Would be nice to have it output a consolidated EBNF to have a full global view of the final grammar because usage of inheritance can use several pieces to compose the final grammar.

Bellow is a partial manual conversion of TameParse/Language/definition.tp to an EBNF understood by https://www.bottlecaps.de/rr/ui .

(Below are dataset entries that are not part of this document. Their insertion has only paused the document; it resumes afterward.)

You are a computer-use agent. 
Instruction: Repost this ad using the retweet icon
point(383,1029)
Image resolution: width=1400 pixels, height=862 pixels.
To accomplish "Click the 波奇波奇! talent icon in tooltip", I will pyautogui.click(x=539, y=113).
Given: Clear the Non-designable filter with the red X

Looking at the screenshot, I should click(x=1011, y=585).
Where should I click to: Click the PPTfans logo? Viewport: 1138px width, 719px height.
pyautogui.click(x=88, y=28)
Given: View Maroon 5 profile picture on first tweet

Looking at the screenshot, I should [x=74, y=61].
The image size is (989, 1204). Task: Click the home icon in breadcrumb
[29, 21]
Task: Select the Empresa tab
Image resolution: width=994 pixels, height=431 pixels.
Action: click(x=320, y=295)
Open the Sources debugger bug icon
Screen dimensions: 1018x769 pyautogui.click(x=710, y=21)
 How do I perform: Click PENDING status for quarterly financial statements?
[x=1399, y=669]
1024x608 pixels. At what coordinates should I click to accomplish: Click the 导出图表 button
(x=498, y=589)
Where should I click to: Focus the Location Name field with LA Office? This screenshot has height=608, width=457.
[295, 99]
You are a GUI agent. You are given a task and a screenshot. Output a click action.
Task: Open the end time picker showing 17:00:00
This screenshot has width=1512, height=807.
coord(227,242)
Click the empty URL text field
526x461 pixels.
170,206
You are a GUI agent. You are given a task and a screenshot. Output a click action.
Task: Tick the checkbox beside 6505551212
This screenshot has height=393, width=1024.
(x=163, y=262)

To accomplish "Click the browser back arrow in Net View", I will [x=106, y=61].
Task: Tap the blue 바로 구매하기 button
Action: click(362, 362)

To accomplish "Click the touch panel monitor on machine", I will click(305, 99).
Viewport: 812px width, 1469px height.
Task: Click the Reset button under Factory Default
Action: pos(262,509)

Copy and paste the EBNF shown bellow on https://www.bottlecaps.de/rr/ui on the tab Edit Grammar the click on the tab View Diagram to see/download a navigable railroad diagram.

//
// The top-level definitions
//

Parser-Language		::= (TopLevel-Block)*

TopLevel-Block		::= Language-Block
						| Import-Block
						| Parser-Block
						| Test-Block

Language-Block		::= language identifier/*[name]*/ (Language-Inherits)? '{' (Language-Definition)* '}'

Import-Block			::= import string/*[filename]*/

Language-Inherits		::= ':' identifier/*[inherit-from]*/

//
// The language block
//

Language-Definition	::= Lexer-Symbols-Definition
						| Lexer-Definition
						| Ignore-Definition
						| Keywords-Definition
						| Grammar-Definition
						| Precedence-Definition

//
// Basic language items
//

Lexer-Symbols-Definition	::= Lexer-Symbols-Modifier*/*[modifiers]*/ lexer-symbols '{' (Lexeme-Definition)*/*[definitions]*/ '}'

Lexer-Definition 			::= /*[=> Lexer-Modifier* lexer]*/ Lexer-Modifier*modifiers? lexer '{' (Lexeme-Definition)*/*[definitions]*/ '}'

Ignore-Definition			::= ignore '{' (Keyword-Definition)*/*[definitions]*/ '}'

Keywords-Definition		::= /*[=> Lexer-Modifier* keywords]*/ Lexer-Modifier*/*[modifiers]*/ keywords '{' (Keyword-Definition)*/*[definitions]*/ '}'

Lexer-Modifier			::= weak
							| case sensitive
							| case insensitive

Lexer-Symbols-Modifier	::= case sensitive
							| case insensitive

Keyword-Definition		::= identifier/*[literal]*/
							| Lexeme-Definition/*[lexeme]*/

Lexeme-Definition 		::= identifier/*[name]*/ ('=' | "|=") (regex | string | character)
							| /*[=> replace identifier '=']*/ replace identifier/*[name]*/ '=' (regex | string | character)
		    | identifier/*[name]*/ '=' identifier/*[source-language]*/ '.' identifier/*[source-name]*/

//
// Defining grammars
//

Grammar-Definition		::= grammar '{' (Nonterminal-Definition)*/*[nonterminals]*/ '}'

Nonterminal-Definition	::= /*[=> nonterminal ('=' | "|=")]*/ nonterminal ('=' | "|=") Production ('|' Production)*
							| /*[=> replace nonterminal '=']*/ replace nonterminal '=' Production ('|' Production)*

// Top level is just a simple EBNF term, as the '|' operator creates a new production at this point
Production				::= (Simple-Ebnf-Item)*/*[items]*/

Ebnf-Item					::= (Simple-Ebnf-Item)*/*[items]*/
							| (Simple-Ebnf-Item)*/*[items]*/ '|' Ebnf-Item/*[or-item]*/

Simple-Ebnf-Item			::= Nonterminal Semantic-Specification?
							| Terminal Semantic-Specification?
							| Guard Semantic-Specification?
							| Simple-Ebnf-Item '*' Semantic-Specification?
							| Simple-Ebnf-Item '+' Semantic-Specification?
							| Simple-Ebnf-Item '?' Semantic-Specification?
							| '(' Ebnf-Item ')' Semantic-Specification?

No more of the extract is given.